Naturalmente que el proceso de crecimiento del Valencia aún no ha
concluido, por descontado que el equipo necesita uno o dos refuerzos
puntuales que potencien la competencia interna y eleven aún más el nivel
del grupo, y claro que hay margen de mejora, porque hay cosas que corregir
y defectos que pulir. En eso anda la doble M, siempre atareada, Mateo y
Marcelino. Uno lidera desde los despachos y el otro, desde el verde.
Después de dos años calamitosos, de cometer todos los errores que se pueden
cometer, la propiedad ha puesto los destinos del club en manos libres y
responsables, en gente con sentido común que, en el Valencia, era el menos
común de los sentidos. El equipo lo agradece y la grada, aún más. Ya era
hora de dejar de hablar de la herida aún abierta del famoso proceso de
venta, de dejar de hablar de guerras intestinas por el poder, de dejar en
segundo plano la gestión institucional. Ahora en Valencia se habla, por
fin, de fútbol. De competir. De estar arriba. De ganar. De alimentar el
debate sobre lo más importante de este negocio: la pelota.
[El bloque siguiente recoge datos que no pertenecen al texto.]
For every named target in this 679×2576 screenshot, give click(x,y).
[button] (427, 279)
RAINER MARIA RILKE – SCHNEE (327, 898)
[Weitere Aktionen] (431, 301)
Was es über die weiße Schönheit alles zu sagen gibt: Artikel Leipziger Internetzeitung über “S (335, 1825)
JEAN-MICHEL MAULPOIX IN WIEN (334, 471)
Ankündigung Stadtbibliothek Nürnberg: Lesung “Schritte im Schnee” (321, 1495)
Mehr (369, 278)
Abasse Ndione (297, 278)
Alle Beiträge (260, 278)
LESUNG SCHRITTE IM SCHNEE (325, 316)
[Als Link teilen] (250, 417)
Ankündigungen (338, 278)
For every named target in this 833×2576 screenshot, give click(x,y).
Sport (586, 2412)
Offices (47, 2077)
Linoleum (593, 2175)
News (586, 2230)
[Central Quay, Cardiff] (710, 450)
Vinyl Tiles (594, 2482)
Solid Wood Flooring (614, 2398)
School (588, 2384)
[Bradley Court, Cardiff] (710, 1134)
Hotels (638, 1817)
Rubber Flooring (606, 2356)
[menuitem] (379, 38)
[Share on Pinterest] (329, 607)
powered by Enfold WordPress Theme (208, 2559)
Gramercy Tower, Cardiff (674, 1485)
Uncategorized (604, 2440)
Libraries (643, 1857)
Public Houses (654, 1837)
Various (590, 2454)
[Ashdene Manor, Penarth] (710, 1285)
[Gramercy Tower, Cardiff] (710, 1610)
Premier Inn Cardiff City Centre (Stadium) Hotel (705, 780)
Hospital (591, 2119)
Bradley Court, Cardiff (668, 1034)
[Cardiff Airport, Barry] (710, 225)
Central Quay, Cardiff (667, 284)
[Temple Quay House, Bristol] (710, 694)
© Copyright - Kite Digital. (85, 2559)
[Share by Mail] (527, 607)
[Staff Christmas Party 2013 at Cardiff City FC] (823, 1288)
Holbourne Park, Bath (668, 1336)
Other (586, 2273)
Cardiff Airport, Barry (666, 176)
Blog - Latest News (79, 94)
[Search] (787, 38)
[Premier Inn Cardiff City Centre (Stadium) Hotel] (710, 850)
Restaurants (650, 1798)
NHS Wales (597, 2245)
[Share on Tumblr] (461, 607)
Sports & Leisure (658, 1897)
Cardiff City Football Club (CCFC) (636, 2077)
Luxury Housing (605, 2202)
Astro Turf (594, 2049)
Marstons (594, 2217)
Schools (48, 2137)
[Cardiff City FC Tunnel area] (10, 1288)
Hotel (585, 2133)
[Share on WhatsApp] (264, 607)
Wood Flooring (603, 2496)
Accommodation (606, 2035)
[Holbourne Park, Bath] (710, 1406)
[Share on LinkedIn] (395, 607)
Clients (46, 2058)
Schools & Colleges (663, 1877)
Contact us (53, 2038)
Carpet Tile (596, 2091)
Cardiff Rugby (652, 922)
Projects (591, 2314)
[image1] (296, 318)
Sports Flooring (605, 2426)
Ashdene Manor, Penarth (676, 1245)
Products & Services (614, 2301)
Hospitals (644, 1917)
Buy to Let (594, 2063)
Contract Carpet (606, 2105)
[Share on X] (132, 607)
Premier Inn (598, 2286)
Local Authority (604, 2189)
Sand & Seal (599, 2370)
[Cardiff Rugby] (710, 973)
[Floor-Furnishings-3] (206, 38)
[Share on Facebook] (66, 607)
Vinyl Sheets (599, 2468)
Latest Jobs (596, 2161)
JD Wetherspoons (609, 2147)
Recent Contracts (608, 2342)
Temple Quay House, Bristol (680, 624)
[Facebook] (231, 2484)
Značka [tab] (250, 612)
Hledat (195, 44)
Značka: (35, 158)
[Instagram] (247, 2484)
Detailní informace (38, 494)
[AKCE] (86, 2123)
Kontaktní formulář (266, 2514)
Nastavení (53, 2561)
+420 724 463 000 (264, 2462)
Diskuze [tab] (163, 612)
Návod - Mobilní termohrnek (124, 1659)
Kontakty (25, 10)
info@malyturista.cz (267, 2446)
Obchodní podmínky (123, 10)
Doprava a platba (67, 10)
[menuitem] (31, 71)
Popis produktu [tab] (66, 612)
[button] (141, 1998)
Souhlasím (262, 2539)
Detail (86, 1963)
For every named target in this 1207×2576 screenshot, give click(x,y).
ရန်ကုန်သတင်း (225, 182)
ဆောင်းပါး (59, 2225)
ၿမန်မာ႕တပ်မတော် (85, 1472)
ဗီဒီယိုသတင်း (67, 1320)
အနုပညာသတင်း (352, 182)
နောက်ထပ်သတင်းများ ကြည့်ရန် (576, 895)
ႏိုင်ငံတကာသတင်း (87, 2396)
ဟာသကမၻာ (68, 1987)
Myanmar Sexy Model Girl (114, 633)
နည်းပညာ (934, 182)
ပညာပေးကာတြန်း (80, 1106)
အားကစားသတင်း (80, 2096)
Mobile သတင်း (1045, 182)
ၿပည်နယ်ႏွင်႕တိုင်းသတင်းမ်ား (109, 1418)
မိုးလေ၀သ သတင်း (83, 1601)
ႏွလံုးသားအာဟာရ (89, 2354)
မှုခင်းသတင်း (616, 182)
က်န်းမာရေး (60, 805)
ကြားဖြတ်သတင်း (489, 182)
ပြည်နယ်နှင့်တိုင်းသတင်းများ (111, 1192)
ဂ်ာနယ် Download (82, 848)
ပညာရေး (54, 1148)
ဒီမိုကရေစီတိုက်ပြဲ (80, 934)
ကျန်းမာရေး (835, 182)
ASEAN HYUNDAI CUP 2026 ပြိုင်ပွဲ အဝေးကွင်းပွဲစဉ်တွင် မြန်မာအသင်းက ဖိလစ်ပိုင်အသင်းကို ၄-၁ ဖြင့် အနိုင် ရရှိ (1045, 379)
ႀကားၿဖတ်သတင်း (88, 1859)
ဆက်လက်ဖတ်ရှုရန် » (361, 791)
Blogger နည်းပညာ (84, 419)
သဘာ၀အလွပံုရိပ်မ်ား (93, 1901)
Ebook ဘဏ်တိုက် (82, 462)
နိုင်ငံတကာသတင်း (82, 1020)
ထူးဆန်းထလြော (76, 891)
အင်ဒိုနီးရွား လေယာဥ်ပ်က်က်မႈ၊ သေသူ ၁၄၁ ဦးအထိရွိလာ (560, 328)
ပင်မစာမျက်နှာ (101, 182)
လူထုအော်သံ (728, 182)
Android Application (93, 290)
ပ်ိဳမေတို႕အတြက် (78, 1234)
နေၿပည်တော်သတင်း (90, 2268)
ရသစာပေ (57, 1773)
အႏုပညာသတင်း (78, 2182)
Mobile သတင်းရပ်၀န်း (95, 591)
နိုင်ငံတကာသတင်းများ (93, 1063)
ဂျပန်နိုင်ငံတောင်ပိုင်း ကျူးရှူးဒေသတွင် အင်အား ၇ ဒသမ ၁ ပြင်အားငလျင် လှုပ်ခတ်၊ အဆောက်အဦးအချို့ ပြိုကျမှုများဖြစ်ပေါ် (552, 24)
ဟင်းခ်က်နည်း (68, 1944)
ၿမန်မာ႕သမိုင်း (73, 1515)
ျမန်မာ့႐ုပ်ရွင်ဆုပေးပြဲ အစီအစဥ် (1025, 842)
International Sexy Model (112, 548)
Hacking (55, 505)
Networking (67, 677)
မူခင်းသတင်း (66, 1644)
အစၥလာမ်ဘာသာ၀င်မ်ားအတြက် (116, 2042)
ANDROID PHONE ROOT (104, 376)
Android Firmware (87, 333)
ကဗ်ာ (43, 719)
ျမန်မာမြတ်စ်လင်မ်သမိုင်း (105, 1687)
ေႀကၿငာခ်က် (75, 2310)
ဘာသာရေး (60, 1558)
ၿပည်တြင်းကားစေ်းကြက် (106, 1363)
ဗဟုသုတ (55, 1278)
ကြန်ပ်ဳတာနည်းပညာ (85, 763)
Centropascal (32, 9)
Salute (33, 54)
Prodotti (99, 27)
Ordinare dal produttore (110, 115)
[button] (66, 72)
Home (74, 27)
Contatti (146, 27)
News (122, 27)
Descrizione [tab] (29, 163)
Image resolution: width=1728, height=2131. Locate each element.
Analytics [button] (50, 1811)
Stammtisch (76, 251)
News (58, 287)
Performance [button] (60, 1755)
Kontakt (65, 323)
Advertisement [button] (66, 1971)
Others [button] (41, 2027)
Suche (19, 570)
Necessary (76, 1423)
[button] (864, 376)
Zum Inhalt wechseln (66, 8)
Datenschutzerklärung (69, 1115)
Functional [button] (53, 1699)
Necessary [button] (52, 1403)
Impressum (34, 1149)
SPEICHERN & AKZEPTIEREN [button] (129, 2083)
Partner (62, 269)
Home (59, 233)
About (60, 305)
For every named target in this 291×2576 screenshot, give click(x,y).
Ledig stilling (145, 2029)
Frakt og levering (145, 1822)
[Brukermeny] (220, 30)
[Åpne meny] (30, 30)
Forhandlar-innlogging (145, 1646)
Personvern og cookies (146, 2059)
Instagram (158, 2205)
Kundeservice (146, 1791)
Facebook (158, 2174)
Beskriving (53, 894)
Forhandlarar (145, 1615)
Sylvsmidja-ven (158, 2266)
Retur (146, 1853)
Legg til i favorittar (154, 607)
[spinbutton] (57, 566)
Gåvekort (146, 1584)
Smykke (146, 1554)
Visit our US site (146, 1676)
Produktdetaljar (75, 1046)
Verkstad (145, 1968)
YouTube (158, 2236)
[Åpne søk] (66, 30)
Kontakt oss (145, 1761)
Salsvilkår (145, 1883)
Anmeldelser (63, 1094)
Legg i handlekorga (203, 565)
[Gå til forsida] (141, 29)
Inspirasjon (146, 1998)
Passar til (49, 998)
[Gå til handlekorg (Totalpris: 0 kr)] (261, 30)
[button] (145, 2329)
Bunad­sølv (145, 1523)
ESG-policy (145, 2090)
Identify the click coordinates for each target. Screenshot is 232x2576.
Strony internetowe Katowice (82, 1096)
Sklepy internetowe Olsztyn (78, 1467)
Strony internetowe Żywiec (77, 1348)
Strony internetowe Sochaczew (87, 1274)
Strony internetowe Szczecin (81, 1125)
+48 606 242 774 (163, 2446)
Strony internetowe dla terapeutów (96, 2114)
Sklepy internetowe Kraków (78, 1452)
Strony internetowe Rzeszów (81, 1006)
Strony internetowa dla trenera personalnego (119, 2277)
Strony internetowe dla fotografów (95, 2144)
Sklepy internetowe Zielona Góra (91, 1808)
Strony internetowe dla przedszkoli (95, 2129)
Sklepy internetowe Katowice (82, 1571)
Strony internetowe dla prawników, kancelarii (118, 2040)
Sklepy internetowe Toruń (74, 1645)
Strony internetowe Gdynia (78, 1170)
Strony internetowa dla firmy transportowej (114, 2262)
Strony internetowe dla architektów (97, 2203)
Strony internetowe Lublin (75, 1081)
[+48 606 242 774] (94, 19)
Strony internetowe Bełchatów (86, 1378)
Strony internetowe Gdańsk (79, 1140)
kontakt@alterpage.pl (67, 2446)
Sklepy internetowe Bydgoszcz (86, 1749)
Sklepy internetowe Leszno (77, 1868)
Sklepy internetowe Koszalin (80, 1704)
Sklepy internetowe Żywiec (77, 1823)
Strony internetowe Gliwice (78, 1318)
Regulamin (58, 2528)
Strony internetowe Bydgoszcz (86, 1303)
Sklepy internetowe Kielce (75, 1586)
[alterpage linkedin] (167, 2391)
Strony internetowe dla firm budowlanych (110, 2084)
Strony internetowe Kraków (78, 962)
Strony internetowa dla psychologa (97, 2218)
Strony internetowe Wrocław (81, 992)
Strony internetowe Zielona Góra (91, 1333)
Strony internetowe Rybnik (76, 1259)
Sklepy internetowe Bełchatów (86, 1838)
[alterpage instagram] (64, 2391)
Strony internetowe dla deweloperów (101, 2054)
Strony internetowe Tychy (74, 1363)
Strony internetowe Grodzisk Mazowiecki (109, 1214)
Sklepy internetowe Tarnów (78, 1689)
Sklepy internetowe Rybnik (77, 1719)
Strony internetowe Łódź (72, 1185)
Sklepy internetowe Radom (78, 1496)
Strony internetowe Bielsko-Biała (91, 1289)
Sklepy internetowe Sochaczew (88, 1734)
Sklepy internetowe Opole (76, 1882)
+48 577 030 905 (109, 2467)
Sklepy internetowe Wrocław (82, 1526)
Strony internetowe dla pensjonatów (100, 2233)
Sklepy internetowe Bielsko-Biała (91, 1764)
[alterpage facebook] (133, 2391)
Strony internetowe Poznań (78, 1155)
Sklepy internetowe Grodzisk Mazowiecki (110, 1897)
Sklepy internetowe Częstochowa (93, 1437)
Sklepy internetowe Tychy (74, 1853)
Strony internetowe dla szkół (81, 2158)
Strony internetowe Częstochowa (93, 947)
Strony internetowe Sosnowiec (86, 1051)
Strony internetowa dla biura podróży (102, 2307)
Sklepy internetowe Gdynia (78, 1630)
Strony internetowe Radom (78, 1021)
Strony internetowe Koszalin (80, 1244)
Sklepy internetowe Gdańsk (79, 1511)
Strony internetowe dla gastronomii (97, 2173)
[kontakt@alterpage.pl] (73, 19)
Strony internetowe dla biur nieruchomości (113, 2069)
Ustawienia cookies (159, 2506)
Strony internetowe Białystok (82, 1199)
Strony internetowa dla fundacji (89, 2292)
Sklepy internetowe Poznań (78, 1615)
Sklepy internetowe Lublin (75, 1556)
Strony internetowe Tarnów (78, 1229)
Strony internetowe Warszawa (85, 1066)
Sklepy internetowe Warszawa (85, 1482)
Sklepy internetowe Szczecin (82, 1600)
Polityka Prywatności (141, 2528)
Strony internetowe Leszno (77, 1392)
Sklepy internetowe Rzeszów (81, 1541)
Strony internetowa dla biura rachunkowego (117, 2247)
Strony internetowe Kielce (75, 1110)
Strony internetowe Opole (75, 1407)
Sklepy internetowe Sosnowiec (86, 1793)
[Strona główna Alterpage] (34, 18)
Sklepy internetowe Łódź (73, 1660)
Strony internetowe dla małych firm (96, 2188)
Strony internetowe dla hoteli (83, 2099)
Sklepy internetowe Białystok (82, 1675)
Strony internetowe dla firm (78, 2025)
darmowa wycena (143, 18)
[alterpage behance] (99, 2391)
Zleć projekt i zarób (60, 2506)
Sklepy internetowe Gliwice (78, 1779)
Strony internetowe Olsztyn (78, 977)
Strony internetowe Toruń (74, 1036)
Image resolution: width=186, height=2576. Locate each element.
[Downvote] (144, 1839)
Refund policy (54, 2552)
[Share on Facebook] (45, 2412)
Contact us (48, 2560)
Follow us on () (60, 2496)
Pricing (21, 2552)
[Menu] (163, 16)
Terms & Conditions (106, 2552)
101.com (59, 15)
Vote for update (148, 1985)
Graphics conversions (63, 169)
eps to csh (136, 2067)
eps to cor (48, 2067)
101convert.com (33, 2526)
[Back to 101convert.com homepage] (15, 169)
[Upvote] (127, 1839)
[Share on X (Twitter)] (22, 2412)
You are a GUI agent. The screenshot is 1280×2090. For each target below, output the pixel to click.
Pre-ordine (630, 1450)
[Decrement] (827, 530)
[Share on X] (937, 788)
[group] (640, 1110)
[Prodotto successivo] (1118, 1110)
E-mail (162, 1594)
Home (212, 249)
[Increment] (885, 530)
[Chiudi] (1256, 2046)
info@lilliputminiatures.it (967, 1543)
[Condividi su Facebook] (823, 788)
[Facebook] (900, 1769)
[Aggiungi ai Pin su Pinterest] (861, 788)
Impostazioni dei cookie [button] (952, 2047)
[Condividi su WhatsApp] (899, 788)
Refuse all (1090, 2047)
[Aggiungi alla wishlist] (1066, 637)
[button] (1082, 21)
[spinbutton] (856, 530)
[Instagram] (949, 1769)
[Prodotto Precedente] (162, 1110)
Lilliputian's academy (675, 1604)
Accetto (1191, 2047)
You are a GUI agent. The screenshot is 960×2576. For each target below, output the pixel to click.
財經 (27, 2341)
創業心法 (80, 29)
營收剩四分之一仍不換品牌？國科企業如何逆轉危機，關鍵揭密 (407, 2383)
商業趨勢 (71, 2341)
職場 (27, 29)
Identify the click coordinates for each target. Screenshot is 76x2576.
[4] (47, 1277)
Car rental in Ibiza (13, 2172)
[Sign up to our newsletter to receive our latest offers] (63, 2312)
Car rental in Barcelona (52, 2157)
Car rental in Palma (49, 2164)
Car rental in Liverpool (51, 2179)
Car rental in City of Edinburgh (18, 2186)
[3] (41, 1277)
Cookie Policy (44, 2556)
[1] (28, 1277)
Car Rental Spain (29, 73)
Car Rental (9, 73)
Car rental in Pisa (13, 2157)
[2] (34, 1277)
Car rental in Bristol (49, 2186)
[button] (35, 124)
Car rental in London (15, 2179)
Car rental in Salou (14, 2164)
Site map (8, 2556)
Frente al Villarreal se perdió, sí, pero el equipo tuvo rebeldía, siempre
quiso, buscó la victoria hasta el final y pese a la falta de pegada, acabó
aplaudido por el público de Mestalla, que exige porque paga. Jugando así,
como en su día dijo Valdano, siempre hay licencia para perder. Al fin y al
cabo, eso es lo único que siempre ha querido y pedido la gente del
Valencia: un equipo que no se rinda, que se mate por sus colores y que no
escatime un solo gramo de fuerza para conseguir sus objetivos. Eso antes no
pasaba y ahora pasa siempre. Un pequeño paso para el fútbol, un paso enorme
para el Valencia CF. Resulta imposible saber si ganará la Liga, si logrará
la Copa, si acabará en Champions o si quedará en tierra de nadie y sin
plaza europea, pero la verdadera gloria, esa que está por encima de la
victoria, se ha conseguido y no se puede volver a perder. El Valencia CF ha
vuelto, después de dos años de incompetencia y de turbulencias, y ha vuelto
para quedarse. Honor a los que honor merecen: a Alemany, a Marcelino y a
sus jugadores. El aficionado tiene claro que están dando lo mejor que
tienen y mientras eso siga siendo así, estarán con su equipo, porque le han
jurado amor eterno, hasta que la muerte les separe. Siempre que los
Marcelino Boys sigan dándolo todo en el campo, ganen o pierdan, la gente
tendrá intacto su sueño: un Valencia digno, reconocible y competitivo.
Soñar es gratis: el primer paso, el más difícil, se ha logrado, el VCF
vuelve a ser lo que nunca debió dejar de ser. Ahora falta el segundo,
seguir empujando hasta el final de temporada. Al valencianismo le llama
n iluso por tener una ilusión, pero no hay nadie en esta vida que no sepa que
los sueños se hacen realidad cuando tenemos el coraje de perseguirlos.